Figure 6.9.1 . The effect of a inert salt on a reaction’s equilibrium position is shown by the solutions in these two beakers. The beaker on the left contains equal volumes of 1.0 mM FeCl₃ and 1.5 mM KSCN. The solution’s color is due to the formation of the metal–ligand complex Fe(SCN)²⁺. Adding 10 g of KNO₃ to the beaker on the left produces the result shown on the right. The lighter color suggests that there is less Fe(SCN)²⁺ as a result of the equilibrium in reaction $\ref{6.1}$ shifting to the left.

Adding 10 g of KNO₃ to the solution and stirring to dissolve the solid, produces the result shown in Figure 6.9.1 b.
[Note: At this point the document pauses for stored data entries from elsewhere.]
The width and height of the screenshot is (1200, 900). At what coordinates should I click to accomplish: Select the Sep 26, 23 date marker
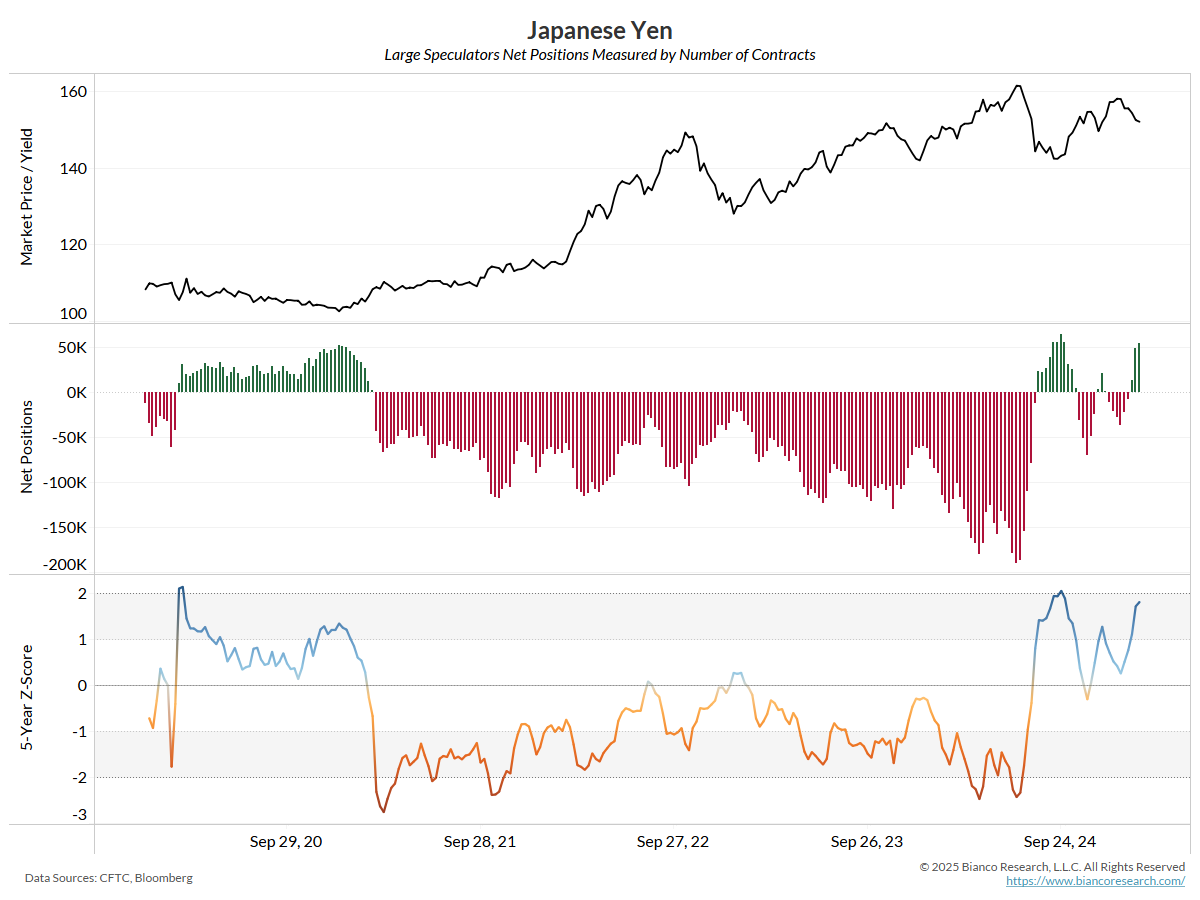(x=867, y=842)
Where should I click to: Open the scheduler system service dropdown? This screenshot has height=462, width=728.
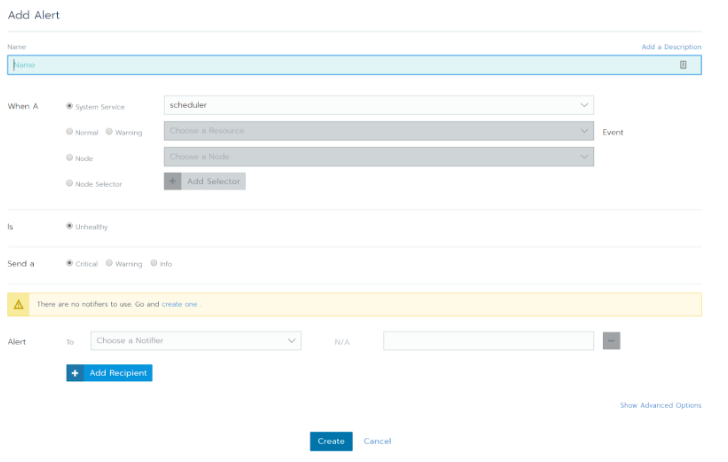point(378,105)
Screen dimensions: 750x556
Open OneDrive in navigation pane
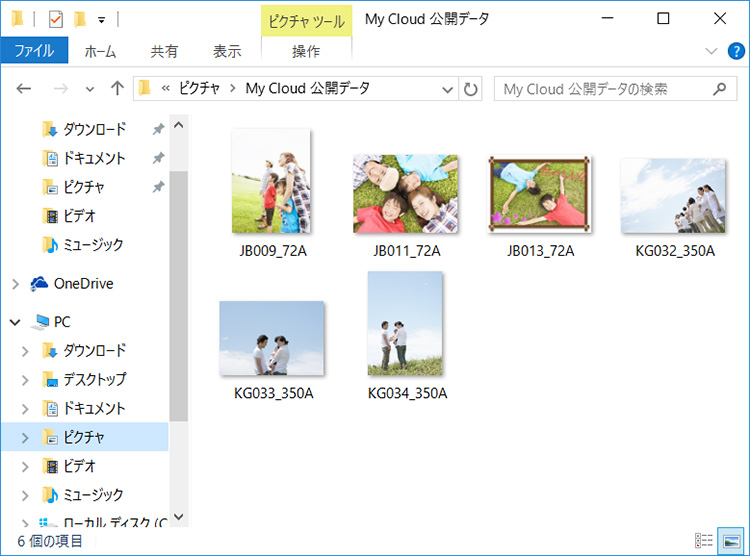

The solution’s lighter color suggests that adding KNO₃ shifts reaction $\ref{6.1}$ to the left, decreasing the concentration of Fe(SCN)²⁺ and increasing the concentrations of Fe³⁺ and SCN^–. The result is a decrease in the complex’s formation constant, K₁.

$K_{1}=\frac{\left[\mathrm{Fe}(\mathrm{SCN})^{2+}\right]}{\left[\mathrm{Fe}^{3+}\right]\left[\mathrm{SCN}^{-}\right]} \label{6.2}$

Why should adding an inert electrolyte affect a reaction’s equilibrium position? We can explain the effect of KNO₃ on the formation of Fe(SCN)²⁺ if we consider the reaction on a microscopic scale. The solution in Figure 6.9.1 b contains a variety of cations and anions: Fe³⁺, SCN^–, K⁺, $\text{NO}_3^-$ , H₃O⁺, and OH^–. Although the solution is homogeneous, on average, there are slightly more anions in regions near the Fe³⁺ ions, and slightly more cations in regions near the SCN^– ions. As shown in Figure 6.9.2 , each Fe³⁺ ion and each SCN^– ion is surrounded by an ionic atmosphere of opposite charge ( $\delta^–$ and $\delta^+$ ) that partially screen the ions from each other. Because each ion’s apparent charge at the edge of its ionic atmosphere is less than its actual charge, the force of attraction between the two ions is smaller. As a result, the formation of Fe(SCN)²⁺ is slightly less favorable and the formation constant in Equation $\ref{6.2}$ is slightly smaller. Higher concentrations of KNO₃ increase $\delta^–$ and $\delta^+$ , resulting in even smaller values for the formation constant.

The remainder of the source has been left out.